_Task to complete_
Rewrite all of the lines below as a numbered list, omitting any blank ones.

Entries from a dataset
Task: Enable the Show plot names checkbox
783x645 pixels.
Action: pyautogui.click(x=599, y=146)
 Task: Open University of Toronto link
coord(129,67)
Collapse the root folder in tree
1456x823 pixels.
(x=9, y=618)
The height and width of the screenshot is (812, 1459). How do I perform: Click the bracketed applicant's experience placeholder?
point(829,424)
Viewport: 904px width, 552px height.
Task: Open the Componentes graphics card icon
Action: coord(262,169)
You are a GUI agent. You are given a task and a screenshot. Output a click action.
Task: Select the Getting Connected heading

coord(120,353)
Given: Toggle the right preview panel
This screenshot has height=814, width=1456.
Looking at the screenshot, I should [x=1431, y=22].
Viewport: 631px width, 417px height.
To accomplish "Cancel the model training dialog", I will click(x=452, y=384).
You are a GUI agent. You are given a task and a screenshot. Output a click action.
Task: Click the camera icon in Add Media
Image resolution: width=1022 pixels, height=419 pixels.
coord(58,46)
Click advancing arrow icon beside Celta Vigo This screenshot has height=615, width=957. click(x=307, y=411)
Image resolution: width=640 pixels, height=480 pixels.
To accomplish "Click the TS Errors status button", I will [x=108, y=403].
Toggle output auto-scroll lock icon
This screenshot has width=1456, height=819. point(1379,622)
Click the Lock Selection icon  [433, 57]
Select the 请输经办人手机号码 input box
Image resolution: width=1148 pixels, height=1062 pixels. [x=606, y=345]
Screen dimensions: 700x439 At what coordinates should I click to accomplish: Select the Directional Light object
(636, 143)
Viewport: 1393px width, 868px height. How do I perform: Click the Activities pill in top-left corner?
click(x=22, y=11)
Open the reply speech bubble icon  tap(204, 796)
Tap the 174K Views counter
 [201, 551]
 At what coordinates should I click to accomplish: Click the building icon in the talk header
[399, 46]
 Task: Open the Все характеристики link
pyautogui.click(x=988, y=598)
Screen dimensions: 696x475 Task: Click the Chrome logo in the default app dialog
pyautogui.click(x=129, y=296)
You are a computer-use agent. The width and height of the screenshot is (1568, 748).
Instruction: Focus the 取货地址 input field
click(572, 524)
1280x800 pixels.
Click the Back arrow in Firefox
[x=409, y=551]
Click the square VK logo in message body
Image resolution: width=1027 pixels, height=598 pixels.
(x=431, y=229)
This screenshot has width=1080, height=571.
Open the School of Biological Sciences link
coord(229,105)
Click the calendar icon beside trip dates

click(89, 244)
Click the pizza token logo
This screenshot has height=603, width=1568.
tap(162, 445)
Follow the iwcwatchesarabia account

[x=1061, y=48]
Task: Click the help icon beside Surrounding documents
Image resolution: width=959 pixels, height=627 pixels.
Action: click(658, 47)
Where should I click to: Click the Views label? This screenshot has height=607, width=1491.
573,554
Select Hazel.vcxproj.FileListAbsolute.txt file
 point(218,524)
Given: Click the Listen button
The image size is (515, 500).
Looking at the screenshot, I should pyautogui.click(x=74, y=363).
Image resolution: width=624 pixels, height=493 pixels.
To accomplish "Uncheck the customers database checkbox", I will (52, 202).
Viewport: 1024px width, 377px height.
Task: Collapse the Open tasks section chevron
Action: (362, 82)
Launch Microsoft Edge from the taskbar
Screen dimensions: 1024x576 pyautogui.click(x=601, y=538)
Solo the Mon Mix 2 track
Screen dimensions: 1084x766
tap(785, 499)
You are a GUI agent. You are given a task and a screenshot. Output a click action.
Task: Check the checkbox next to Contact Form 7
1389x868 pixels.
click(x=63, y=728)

_Worked solution_
1. Task: Enable the Show plot names checkbox
2. 783x645 pixels.
3. Action: pyautogui.click(x=599, y=146)
4.  Task: Open University of Toronto link
5. coord(129,67)
6. Collapse the root folder in tree
7. 1456x823 pixels.
8. (x=9, y=618)
9. The height and width of the screenshot is (812, 1459). How do I perform: Click the bracketed applicant's experience placeholder?
10. point(829,424)
11. Viewport: 904px width, 552px height.
12. Task: Open the Componentes graphics card icon
13. Action: coord(262,169)
14. You are a GUI agent. You are given a task and a screenshot. Output a click action.
15. Task: Select the Getting Connected heading
16. coord(120,353)
17. Given: Toggle the right preview panel
18. This screenshot has height=814, width=1456.
19. Looking at the screenshot, I should [x=1431, y=22].
20. Viewport: 631px width, 417px height.
21. To accomplish "Cancel the model training dialog", I will click(x=452, y=384).
22. You are a GUI agent. You are given a task and a screenshot. Output a click action.
23. Task: Click the camera icon in Add Media
24. Image resolution: width=1022 pixels, height=419 pixels.
25. coord(58,46)
26. Click advancing arrow icon beside Celta Vigo This screenshot has height=615, width=957. click(x=307, y=411)
27. Image resolution: width=640 pixels, height=480 pixels.
28. To accomplish "Click the TS Errors status button", I will [x=108, y=403].
29. Toggle output auto-scroll lock icon
30. This screenshot has width=1456, height=819. point(1379,622)
31. Click the Lock Selection icon  [433, 57]
32. Select the 请输经办人手机号码 input box
33. Image resolution: width=1148 pixels, height=1062 pixels. [x=606, y=345]
34. Screen dimensions: 700x439 At what coordinates should I click to accomplish: Select the Directional Light object
35. (636, 143)
36. Viewport: 1393px width, 868px height. How do I perform: Click the Activities pill in top-left corner?
37. click(x=22, y=11)
38. Open the reply speech bubble icon  tap(204, 796)
39. Tap the 174K Views counter
40.  [201, 551]
41.  At what coordinates should I click to accomplish: Click the building icon in the talk header
42. [399, 46]
43.  Task: Open the Все характеристики link
44. pyautogui.click(x=988, y=598)
45. Screen dimensions: 696x475 Task: Click the Chrome logo in the default app dialog
46. pyautogui.click(x=129, y=296)
47. You are a computer-use agent. The width and height of the screenshot is (1568, 748).
48. Instruction: Focus the 取货地址 input field
49. click(572, 524)
50. 1280x800 pixels.
51. Click the Back arrow in Firefox
52. [x=409, y=551]
53. Click the square VK logo in message body
54. Image resolution: width=1027 pixels, height=598 pixels.
55. (x=431, y=229)
56. This screenshot has width=1080, height=571.
57. Open the School of Biological Sciences link
58. coord(229,105)
59. Click the calendar icon beside trip dates
60. click(89, 244)
61. Click the pizza token logo
62. This screenshot has height=603, width=1568.
63. tap(162, 445)
64. Follow the iwcwatchesarabia account
65. [x=1061, y=48]
66. Task: Click the help icon beside Surrounding documents
67. Image resolution: width=959 pixels, height=627 pixels.
68. Action: click(658, 47)
69. Where should I click to: Click the Views label? This screenshot has height=607, width=1491.
70. 573,554
71. Select Hazel.vcxproj.FileListAbsolute.txt file
72.  point(218,524)
73. Given: Click the Listen button
74. The image size is (515, 500).
75. Looking at the screenshot, I should pyautogui.click(x=74, y=363).
76. Image resolution: width=624 pixels, height=493 pixels.
77. To accomplish "Uncheck the customers database checkbox", I will (52, 202).
78. Viewport: 1024px width, 377px height.
79. Task: Collapse the Open tasks section chevron
80. Action: (362, 82)
81. Launch Microsoft Edge from the taskbar
82. Screen dimensions: 1024x576 pyautogui.click(x=601, y=538)
83. Solo the Mon Mix 2 track
84. Screen dimensions: 1084x766
85. tap(785, 499)
86. You are a GUI agent. You are given a task and a screenshot. Output a click action.
87. Task: Check the checkbox next to Contact Form 7
88. 1389x868 pixels.
89. click(x=63, y=728)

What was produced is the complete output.